01/07/2013 07:37 EST | Updated 01/07/2013 11:48 EST

Panghali Murder Case: Wally Oppal Refused Guilty Plea


A B.C. man accused of killing his pregnant wife and burning her body offered to plead guilty to manslaughter, but the attorney general at the time, Wally Oppal, refused the offer and ordered him tried on a charge of second-degree murder.

The revelation is contained in a statement released Monday by the Criminal Justice Branch involving the case of Mukhtiar Singh Panghali, who was accused in the death of his 30-year-old wife, Manjit Panghali, in October 2006.

The statement said Crown prosecutors were willing to accept the plea offer because they didn't think there was enough evidence to prove a charge of second-degree murder, but Oppal disagreed.

"It is my opinion that there remains a strong, solid case of substance to present to the court, and that there continues to be a substantial likelihood of conviction," Oppal wrote in a Feb. 10, 2009 letter to his assistant deputy, Robert Gillen.

"It is also my opinion that it is in the public interest to proceed with the prosecution on the charge of second-degree murder," Oppal added.

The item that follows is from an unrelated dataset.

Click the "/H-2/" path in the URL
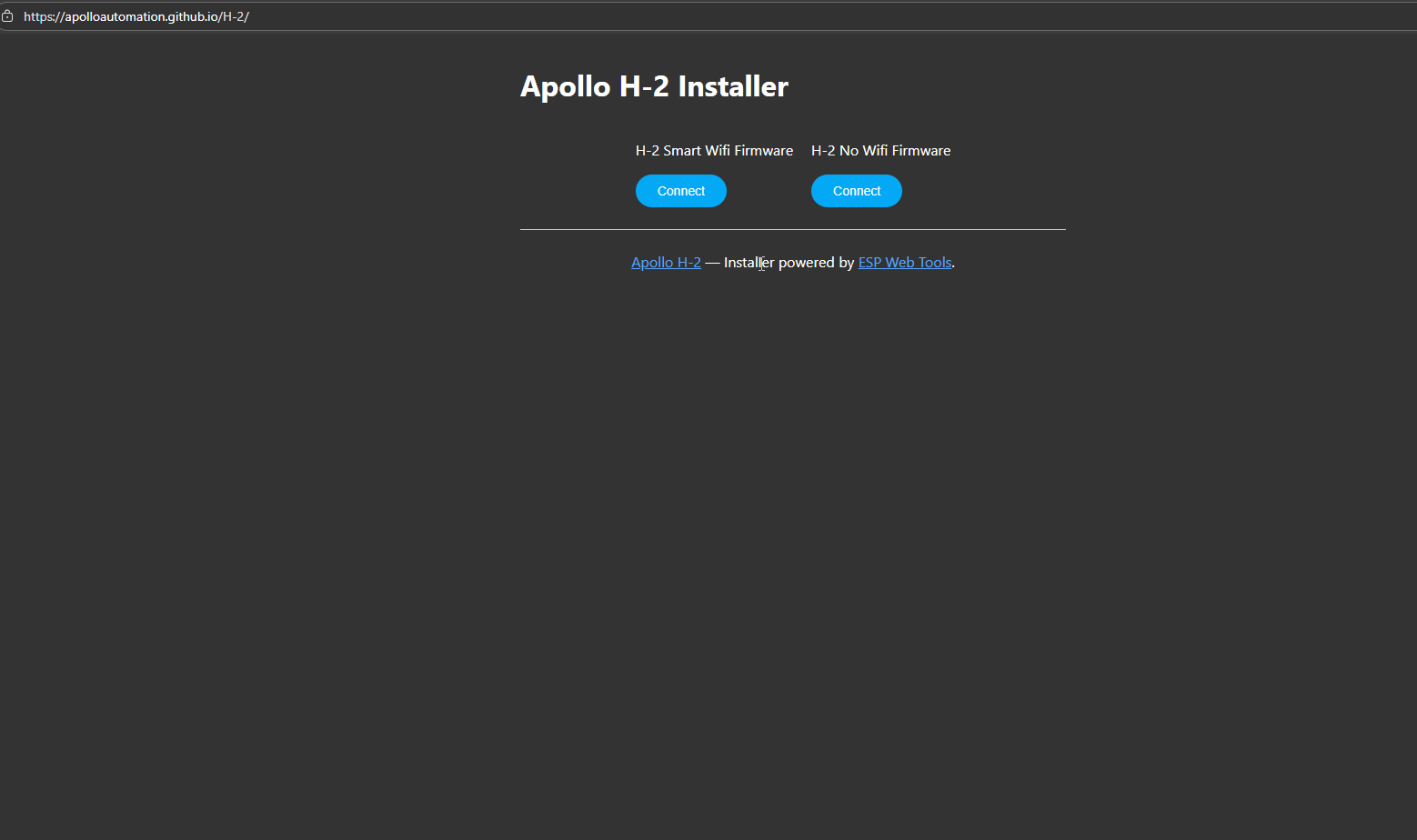The width and height of the screenshot is (1417, 840). click(235, 16)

After his intervention, Gillen appointed Dennis Murray as a special prosecutor to take charge of the case "to ensure there was no risk of real or perceived improper influence in the exercise of prosecutorial responsibilities," the justice branch statement said.

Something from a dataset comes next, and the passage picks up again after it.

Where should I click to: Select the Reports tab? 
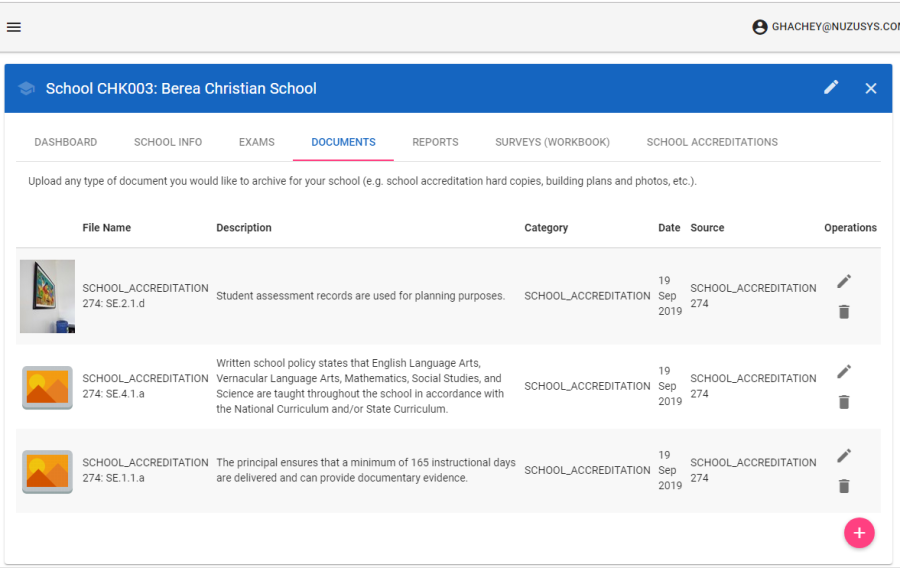click(x=435, y=142)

Manjit Panghali, who was four months pregnant with her second child, disappeared after a prenatal yoga class in the fall of 2006 and her charred remains were later found by a road in Delta.

Mukhtiar Panghali, a high school science teacher, made a tearful plea during a news conference after her body was discovered, asking for tips that might lead to the killer.

He was charged five months later with second-degree murder.

After Oppal refused to accept a plea to a lesser charge, Panghali went to trial in B.C. Supreme Court and was convicted of second-degree murder on Feb. 4, 2011.

Judge Heather Holmes ruled that despite a lack of direct proof, there was enough circumstantial evidence to find Panghali guilty.

Holmes pointed out that Panghali used his wife's cellphone after she disappeared and that he was seen in video surveillance taken at a gas station that night buying a lighter and a newspaper, despite telling police he was at home the entire time.

In her ruling, Holmes said Panghali's conduct the day after his wife disappeared indicated that he knew much more about what happened to her than he'd admitted.

"I conclude that the only rational inference from the body of evidence as a whole is that Mr. Panghali killed Ms. Panghali. The body of evidence establishes beyond a reasonable doubt that he did so," Holmes said in her verdict.

Panghali appealed his conviction, but the appeal was rejected last October.